Entre Aspas: “Comunicação Não-Violenta”

Comunicação Não-Violenta, de Marshall Rosenberg, é um livro “traiçoeiro”, pois se trata de uma técnica de manipulação disfarçada de empatia. O interlocutor fica com a sensação de que foi ouvido, mas na verdade teve seus interesses, se não ignorados, direcionados pelo aplicador da Comunicação Não-Violenta, também conhecida por CNV.

A obra é densa, o que impede que cada detalhe seja analisado em uma única resenha. Essa densidade vem acompanhada de passagens pouco objetivas e longos exemplos que tendem a cansar o leitor, induzindo-o a desistir antes do fim e, com isso, inibindo críticas.

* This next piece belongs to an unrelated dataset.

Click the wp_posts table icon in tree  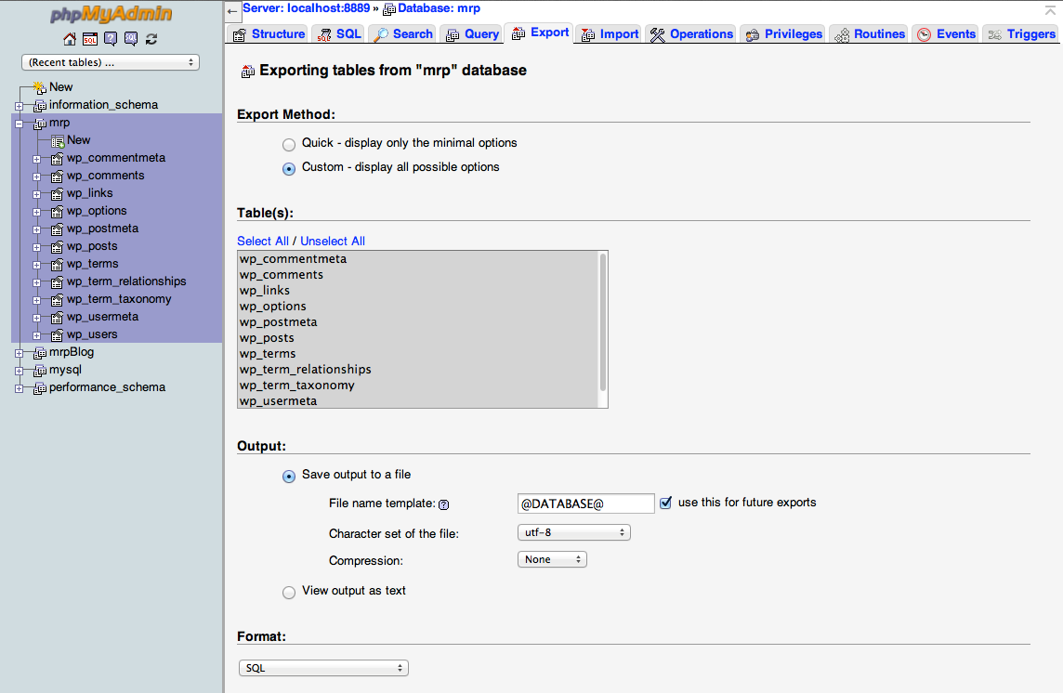pos(57,246)
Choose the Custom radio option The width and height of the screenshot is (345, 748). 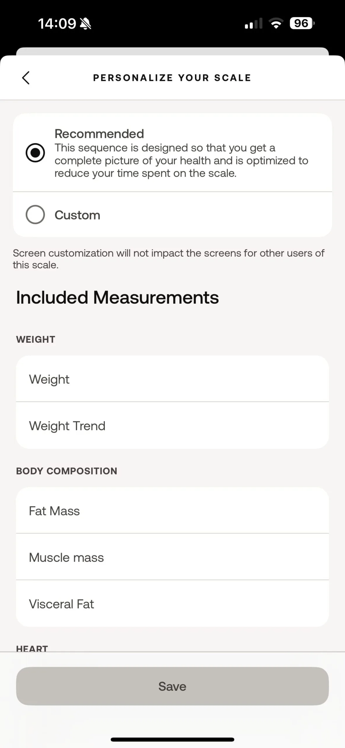(x=35, y=215)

Vale pontuar ainda outro aspecto: o autor vende certificações do seu método, como se a CNV só pudesse ser aplicada legitimamente por quem as possui. Isso causa estranheza, porque, para um livro que afirma defender compaixão e empatia, a certificação se torna um entrave prático à difusão do que ele próprio propõe.

Por isso, o leitor precisa avançar com atenção, sem se deixar levar pelo sentimentalismo do autor. Ao longo das páginas, palavras como “compaixão” e o uso insistente de diálogos extensos criam uma impressão enganosa do método — e até da visão de mundo que se pretende imprimir no leitor.

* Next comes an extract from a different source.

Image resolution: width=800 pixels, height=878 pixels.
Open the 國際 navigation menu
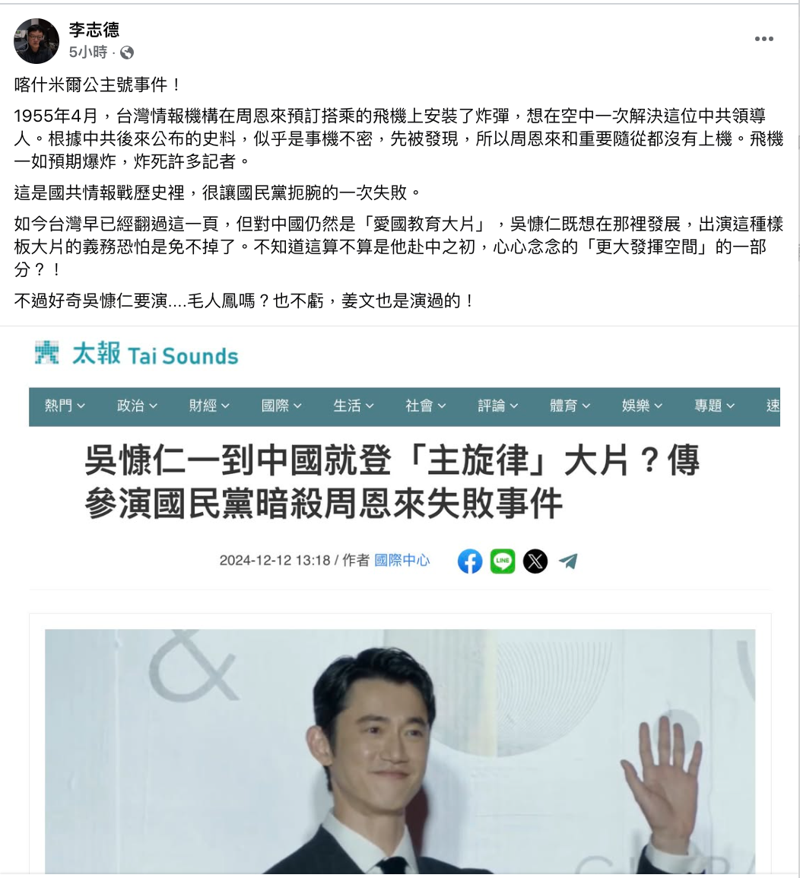pyautogui.click(x=281, y=406)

Em termos práticos, a CNV tende a reduzir o argumento do interlocutor a sentimentos e necessidades. O aplicador passa a observar e parafrasear emoções em torno do problema e, a partir disso, direciona a conversa para onde deseja, oferecendo validação emocional, mas não necessariamente encaminhando a questão objetiva que está em jogo.

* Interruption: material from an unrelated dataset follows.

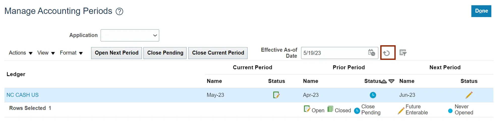Expand the Application dropdown

130,35
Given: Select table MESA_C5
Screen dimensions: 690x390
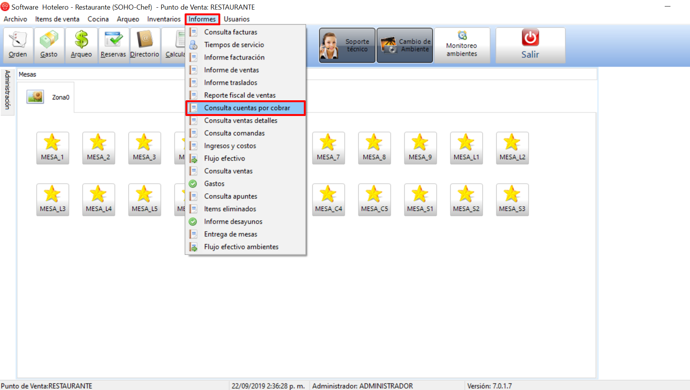Looking at the screenshot, I should click(374, 199).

Essa abordagem desemboca numa consequência grave: a proposta implícita de se deixar de enxergar com clareza o certo e o errado nas situações concretas. Para o autor, apontar erros e fazer exigências gera bloqueios e desgastes entre as pessoas. No entanto, na prática, o método tem por objetivo levar o interlocutor a aceitar um pedido como se fosse irrecusável — e, caso se recuse, corre o risco de ser visto como “violento” ou “não compassivo”.

Quando o certo e o errado deixam de ser critérios, o padrão moral enfraquece. A consequência social é previsível: atos objetivamente injustos passam a ser relativizados em nome de sentimentos; o criminoso é “compreendido” antes de ser responsabilizado; e pessoas de boa fé podem ser tratadas como “intolerantes” ou “interesseiras” por não aderirem ao roteiro emocional exigido. Com isso, a autoridade também se erode.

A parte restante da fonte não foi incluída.